● Working data
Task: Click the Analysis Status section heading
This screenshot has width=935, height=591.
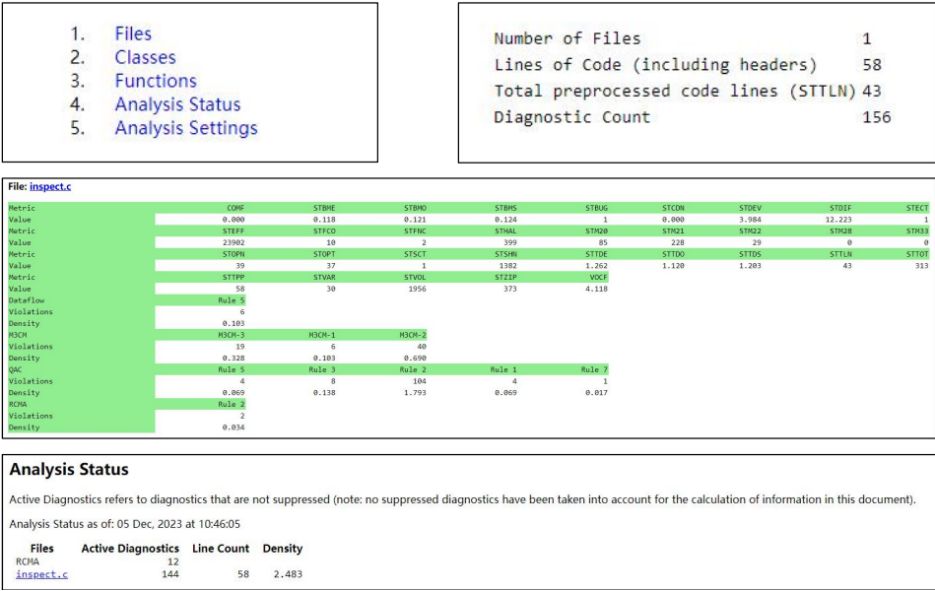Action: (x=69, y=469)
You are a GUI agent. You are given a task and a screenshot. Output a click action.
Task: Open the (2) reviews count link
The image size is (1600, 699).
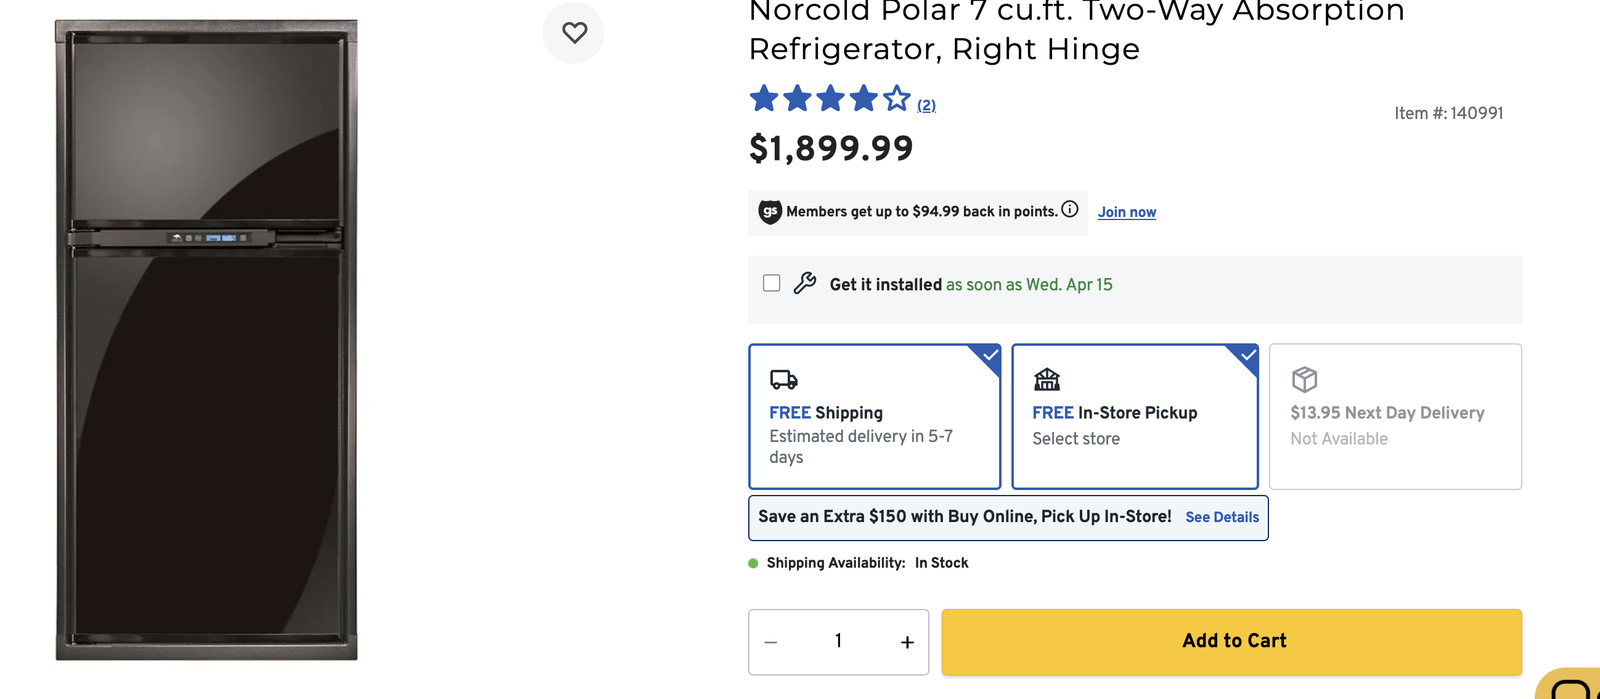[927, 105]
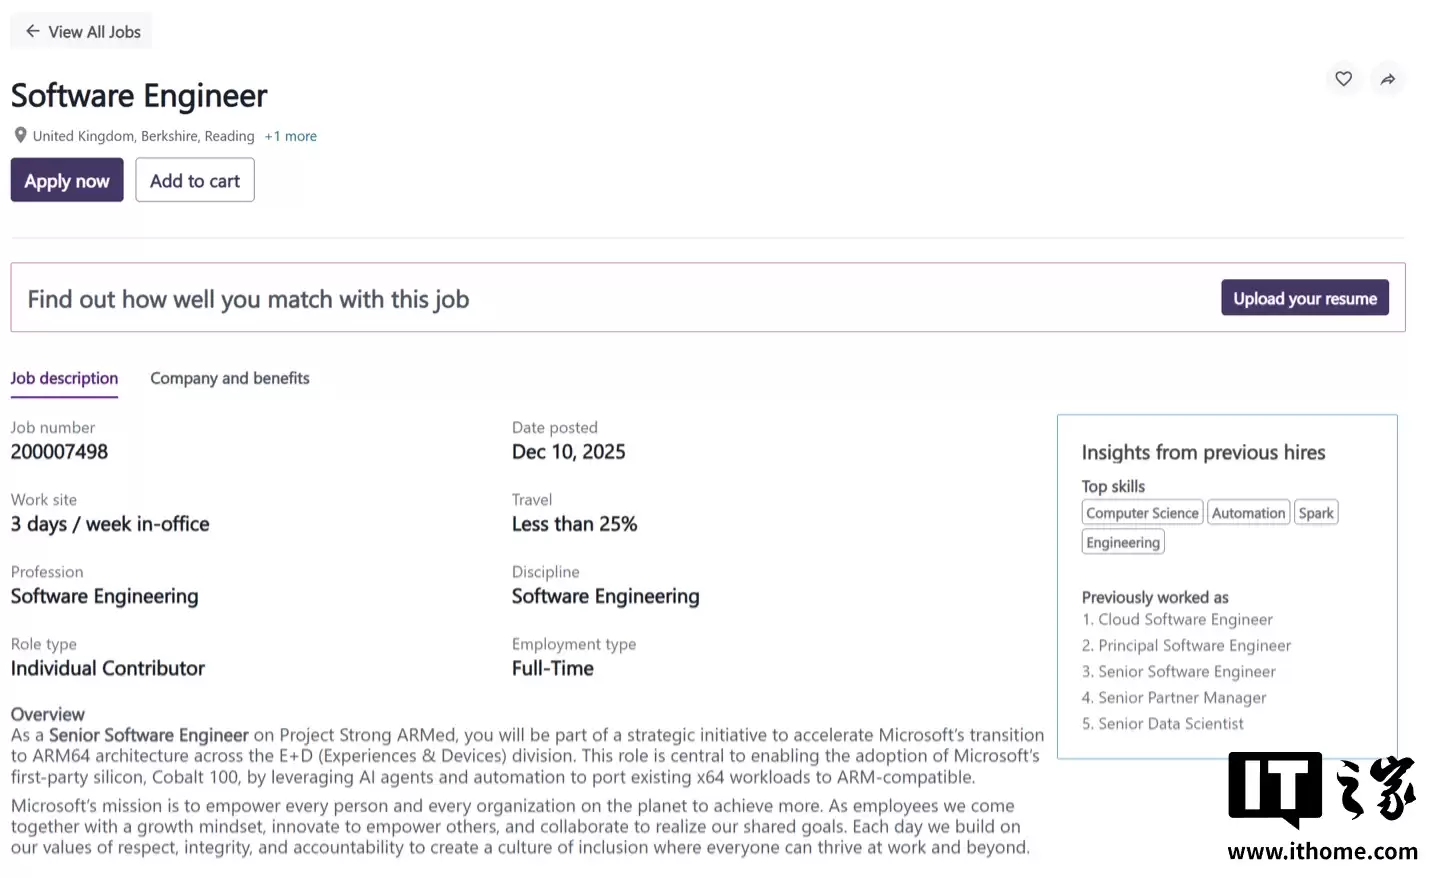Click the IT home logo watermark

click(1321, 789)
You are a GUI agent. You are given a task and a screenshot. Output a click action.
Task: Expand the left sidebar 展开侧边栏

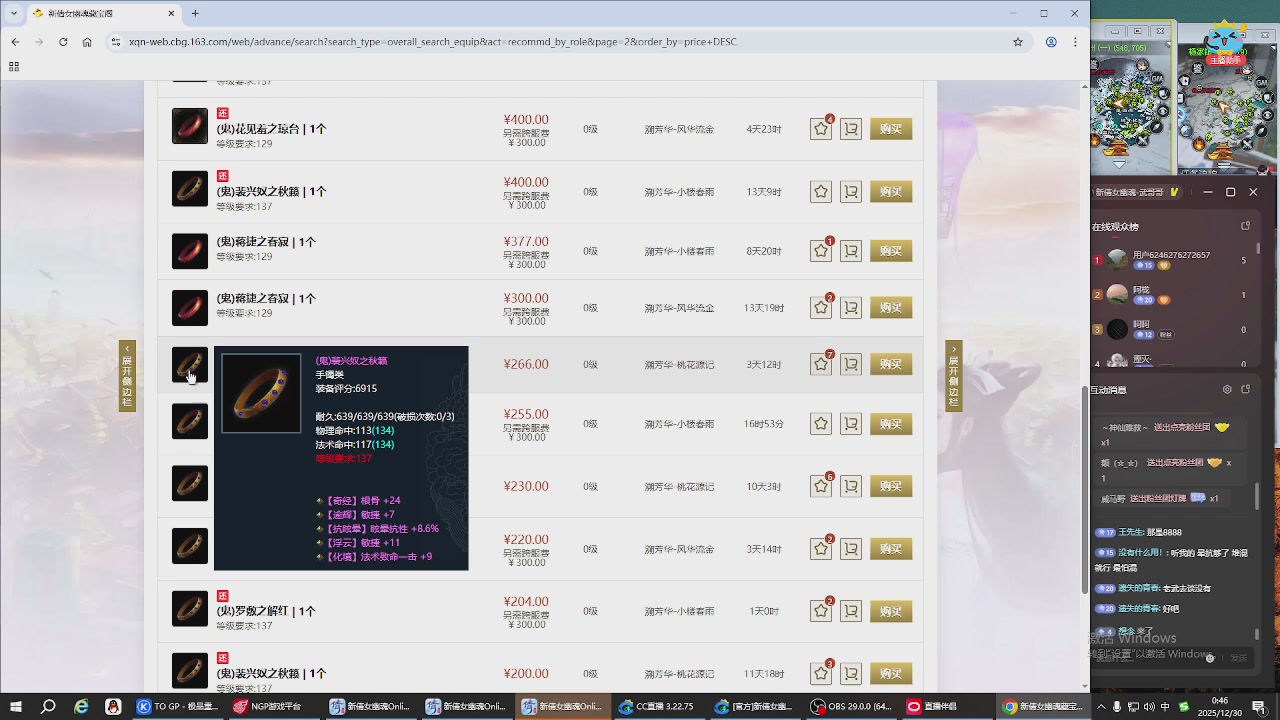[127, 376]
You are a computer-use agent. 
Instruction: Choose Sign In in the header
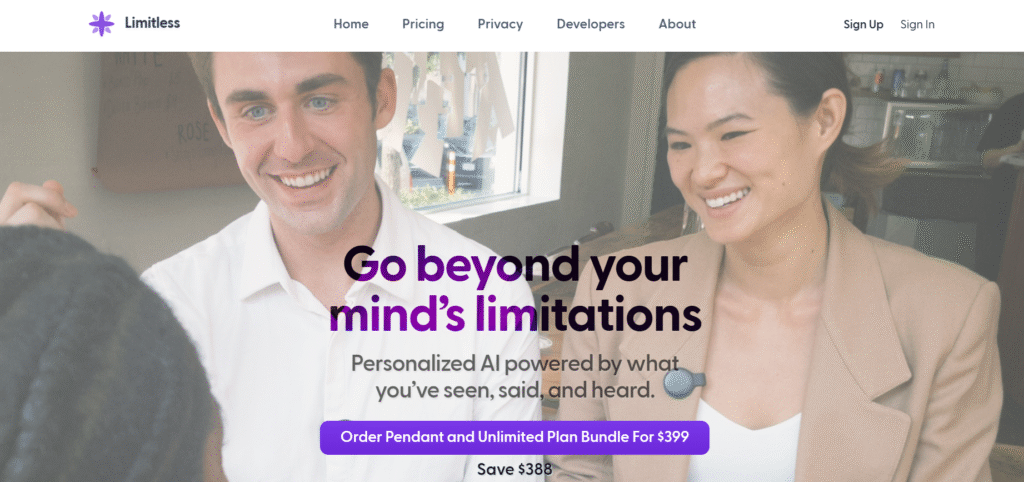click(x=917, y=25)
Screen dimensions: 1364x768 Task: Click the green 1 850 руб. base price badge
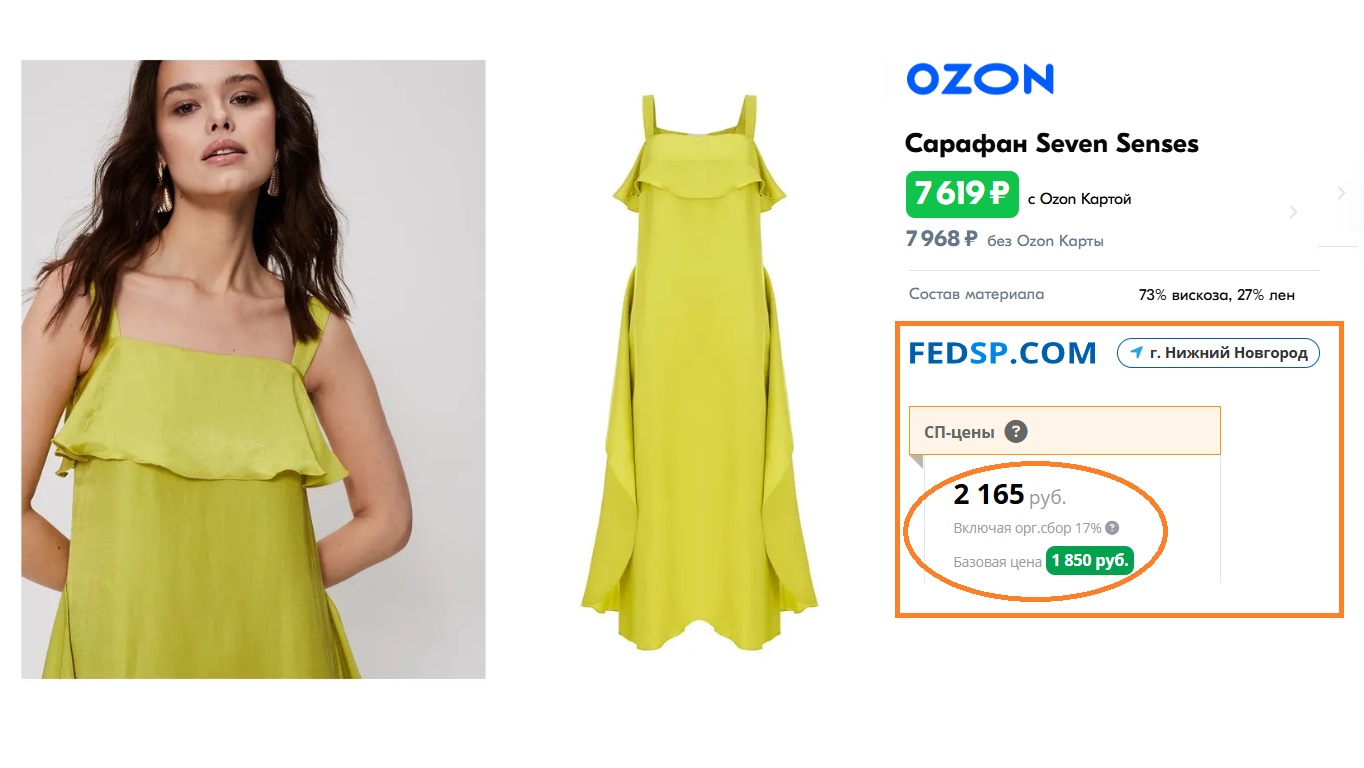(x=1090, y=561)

● What to produce
From the line that contains "Task: Expand the left sidebar 展开侧边栏" to the end of the listing, give every line again exactly as written. Leave the pictures out.

● Answer for the task
Task: Expand the left sidebar 展开侧边栏

[127, 376]
You are a computer-use agent. 
Instruction: Choose Sign In in the header
click(x=917, y=25)
Screen dimensions: 1364x768 Task: Click the green 1 850 руб. base price badge
(x=1090, y=561)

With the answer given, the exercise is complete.